New coal tax casts long shadow over Qld’s future

  • Posted 04 May, 2023
  • Media Releases

4 May 2023

The future of regional communities throughout the Bowen Basin is at risk from the State Government’s new royalty tax tiers, which are set to cost coal producers six times more this financial year than predicted in last year’s state budget, the Queensland Resources Council (QRC) said today.

Speaking from Moranbah, where Bowen Coking Coal will officially re-open its Burton Mine Complex today, QRC Chief Executive Ian Macfarlane said the scale of the sudden state royalty tax hike is already impacting decisions about resources investment and jobs across the state.

“It’s great to be here at the Burton Mine, but the fact remains this investment decision was made before the Queensland Government’s shock royalty increase,” he said,” he said.

“Queenslanders should be in no doubt there will be fewer jobs and less investment in the future because we now have the highest royalty rates in the world, which has seriously undermined our sector’s international competitiveness.”

Last year, the Queensland Government announced it would add three higher tiers to the state’s royalty tax system, costing coal producers an estimated extra $800 million in 2022/23.

The latest price forecast from the Office of the Chief Economist suggests the amount will be closer to an extra $5 billion, bringing the total amount of coal royalties paid by coal companies this financial year to an unprecedented $13 billion.

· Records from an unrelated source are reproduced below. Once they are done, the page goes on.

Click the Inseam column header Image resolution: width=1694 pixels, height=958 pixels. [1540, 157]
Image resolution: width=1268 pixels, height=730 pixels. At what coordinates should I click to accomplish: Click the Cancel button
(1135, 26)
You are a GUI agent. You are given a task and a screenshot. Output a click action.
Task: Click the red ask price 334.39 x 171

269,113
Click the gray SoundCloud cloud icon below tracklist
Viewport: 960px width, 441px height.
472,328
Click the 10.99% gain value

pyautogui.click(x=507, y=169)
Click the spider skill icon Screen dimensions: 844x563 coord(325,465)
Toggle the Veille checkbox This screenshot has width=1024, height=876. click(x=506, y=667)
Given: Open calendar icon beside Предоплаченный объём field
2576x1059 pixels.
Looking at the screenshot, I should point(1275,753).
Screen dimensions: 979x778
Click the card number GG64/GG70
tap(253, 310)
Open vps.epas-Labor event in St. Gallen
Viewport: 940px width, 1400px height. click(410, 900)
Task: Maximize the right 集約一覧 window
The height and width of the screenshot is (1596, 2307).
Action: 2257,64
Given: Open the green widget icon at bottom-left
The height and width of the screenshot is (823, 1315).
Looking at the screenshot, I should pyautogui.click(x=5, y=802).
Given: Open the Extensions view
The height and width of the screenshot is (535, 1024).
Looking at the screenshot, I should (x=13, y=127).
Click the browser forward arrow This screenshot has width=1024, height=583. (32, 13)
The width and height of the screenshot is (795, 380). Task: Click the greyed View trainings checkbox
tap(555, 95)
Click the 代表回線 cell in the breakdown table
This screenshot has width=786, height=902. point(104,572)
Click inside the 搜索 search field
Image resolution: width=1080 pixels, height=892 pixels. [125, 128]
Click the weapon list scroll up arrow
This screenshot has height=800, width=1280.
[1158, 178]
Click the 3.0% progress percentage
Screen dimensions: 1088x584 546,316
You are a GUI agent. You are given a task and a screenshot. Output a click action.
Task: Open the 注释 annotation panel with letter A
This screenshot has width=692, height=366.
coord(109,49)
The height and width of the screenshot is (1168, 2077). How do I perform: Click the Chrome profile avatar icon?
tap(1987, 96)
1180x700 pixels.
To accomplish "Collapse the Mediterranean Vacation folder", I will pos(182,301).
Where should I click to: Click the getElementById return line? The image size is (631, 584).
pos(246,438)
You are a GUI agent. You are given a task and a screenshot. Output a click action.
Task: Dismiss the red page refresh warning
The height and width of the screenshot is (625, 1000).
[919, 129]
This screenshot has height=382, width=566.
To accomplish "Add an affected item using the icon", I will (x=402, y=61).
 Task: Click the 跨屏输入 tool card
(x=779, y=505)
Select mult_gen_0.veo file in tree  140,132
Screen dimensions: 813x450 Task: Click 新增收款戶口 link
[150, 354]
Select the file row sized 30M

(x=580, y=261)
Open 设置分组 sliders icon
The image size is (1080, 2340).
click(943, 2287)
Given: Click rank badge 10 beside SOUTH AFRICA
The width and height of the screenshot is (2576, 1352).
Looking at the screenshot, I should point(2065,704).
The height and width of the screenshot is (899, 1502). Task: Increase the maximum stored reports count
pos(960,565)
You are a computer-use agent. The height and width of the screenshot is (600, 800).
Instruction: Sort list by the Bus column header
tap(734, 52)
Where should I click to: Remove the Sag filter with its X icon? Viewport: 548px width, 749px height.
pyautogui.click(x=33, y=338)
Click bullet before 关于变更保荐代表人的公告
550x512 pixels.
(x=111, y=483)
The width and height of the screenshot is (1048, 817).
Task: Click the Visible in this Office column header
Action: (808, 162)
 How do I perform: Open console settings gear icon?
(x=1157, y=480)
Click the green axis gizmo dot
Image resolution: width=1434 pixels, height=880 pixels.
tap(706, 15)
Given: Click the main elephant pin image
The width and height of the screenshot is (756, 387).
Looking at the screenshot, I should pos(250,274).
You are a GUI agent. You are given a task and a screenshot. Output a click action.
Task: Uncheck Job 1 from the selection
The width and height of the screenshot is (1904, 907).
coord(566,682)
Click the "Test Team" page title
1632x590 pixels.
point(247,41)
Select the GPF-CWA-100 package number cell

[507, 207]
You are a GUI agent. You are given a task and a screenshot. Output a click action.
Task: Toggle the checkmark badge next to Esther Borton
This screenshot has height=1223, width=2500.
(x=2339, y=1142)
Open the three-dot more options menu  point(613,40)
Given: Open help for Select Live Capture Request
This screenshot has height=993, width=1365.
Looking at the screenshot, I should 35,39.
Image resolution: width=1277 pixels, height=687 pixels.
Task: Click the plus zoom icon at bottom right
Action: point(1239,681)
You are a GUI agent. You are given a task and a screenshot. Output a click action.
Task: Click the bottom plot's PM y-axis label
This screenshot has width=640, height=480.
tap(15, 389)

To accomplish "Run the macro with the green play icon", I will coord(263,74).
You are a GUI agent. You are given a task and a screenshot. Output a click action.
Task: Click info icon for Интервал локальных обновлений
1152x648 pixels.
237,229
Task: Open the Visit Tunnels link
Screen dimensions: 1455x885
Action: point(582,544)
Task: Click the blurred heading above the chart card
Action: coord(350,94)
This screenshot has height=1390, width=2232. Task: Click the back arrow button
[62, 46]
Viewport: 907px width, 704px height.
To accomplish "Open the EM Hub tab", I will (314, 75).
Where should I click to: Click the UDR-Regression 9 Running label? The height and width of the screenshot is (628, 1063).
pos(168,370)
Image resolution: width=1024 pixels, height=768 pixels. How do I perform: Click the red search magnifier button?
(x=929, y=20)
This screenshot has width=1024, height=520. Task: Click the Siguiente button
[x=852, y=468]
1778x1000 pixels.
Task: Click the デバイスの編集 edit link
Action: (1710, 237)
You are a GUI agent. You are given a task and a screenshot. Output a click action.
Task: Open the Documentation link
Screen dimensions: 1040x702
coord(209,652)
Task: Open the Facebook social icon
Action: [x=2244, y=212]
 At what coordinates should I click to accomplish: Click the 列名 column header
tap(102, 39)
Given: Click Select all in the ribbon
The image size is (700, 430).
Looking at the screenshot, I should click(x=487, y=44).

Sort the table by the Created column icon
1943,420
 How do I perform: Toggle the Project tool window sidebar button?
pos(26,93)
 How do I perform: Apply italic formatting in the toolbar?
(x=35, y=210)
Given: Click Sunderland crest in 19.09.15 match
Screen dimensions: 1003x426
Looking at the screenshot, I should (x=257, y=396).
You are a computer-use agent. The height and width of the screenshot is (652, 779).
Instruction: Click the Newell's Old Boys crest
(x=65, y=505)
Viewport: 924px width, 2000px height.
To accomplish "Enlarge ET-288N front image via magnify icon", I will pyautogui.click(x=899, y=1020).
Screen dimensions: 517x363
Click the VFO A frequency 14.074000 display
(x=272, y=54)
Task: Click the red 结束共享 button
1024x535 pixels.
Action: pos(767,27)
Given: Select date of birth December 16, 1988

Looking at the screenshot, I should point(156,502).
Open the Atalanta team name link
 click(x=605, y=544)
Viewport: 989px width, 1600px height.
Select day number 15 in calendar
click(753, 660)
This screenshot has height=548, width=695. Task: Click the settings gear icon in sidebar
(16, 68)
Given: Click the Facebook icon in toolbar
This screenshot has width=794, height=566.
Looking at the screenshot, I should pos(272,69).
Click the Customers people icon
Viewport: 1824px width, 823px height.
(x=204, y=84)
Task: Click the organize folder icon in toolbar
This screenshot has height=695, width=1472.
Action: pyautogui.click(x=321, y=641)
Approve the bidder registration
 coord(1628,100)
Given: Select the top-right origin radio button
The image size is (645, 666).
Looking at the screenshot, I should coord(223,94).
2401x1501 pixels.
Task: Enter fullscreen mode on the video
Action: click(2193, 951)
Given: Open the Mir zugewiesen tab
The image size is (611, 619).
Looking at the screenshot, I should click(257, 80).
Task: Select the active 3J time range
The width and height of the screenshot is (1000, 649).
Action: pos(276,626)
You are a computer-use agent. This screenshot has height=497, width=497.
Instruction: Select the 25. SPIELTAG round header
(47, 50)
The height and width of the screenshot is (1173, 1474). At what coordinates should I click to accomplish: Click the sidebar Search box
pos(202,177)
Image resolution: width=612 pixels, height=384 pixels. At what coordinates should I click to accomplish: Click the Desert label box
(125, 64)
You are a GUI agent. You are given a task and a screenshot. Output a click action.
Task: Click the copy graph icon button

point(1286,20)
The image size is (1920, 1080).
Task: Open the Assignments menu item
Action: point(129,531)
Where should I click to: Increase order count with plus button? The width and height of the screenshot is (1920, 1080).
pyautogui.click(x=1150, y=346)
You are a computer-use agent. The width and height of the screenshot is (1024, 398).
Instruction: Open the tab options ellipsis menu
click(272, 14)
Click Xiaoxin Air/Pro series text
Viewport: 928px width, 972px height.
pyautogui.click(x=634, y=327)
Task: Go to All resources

Mr Macfarlane said taking this amount of money out of the sector in a one-year period is a huge disincentive for companies to continue to invest in Queensland.

“Queensland royalty taxes are now the highest in the world, and our top rate is five times higher than in New South Wales,” he said.

“Alarm bells should be ringing for the State Government and for every Queenslander. No industry can withstand such a heavy-handed and sudden tax impost, not even an industry as resilient and significant to the Queensland economy as the coal sector, which represents about 60 per cent of our exports.”

Last month, BHP confirmed it will not make any significant new investments in Queensland while the higher tax regime is in place, and Glencore has cited higher royalties as a factor in its decision not to proceed with its $2 billion Valeria project.

Mr Macfarlane said mining companies operating throughout the Bowen Basin, where Queensland’s coal sector is largely based, have long been the driving force behind the Queensland economy.

Statewide, the resources sector contributed $94.6 billion to the Queensland economy last year, supported the jobs of 450,000-plus people and spent more than $27 billion across 14,000 businesses in its supply chain.

“The frustrating reality is that before the new tax tiers were introduced, coal companies would have still contributed a record $8.3 billion in royalties to the state budget this financial year because coal prices have been so strong,” Mr Macfarlane said.

“When prices are high, the amount of royalties paid by companies increases. That’s how the previous system worked, and it was working well for Queensland.

“There is no justification for the government to step in and throw Queensland’s investment environment into chaos.”

MR Macfarlane said the full impact of the government’s sudden change in economic policy will be felt in five to 10 years, when the pipeline of new investment in large-scale, long-term resources projects is not there to take over from projects that have reached their end of mine life.

“This should be a concern for every Queenslander, and I urge people to find out more about this issue and how it will affect their lives and livelihoods.”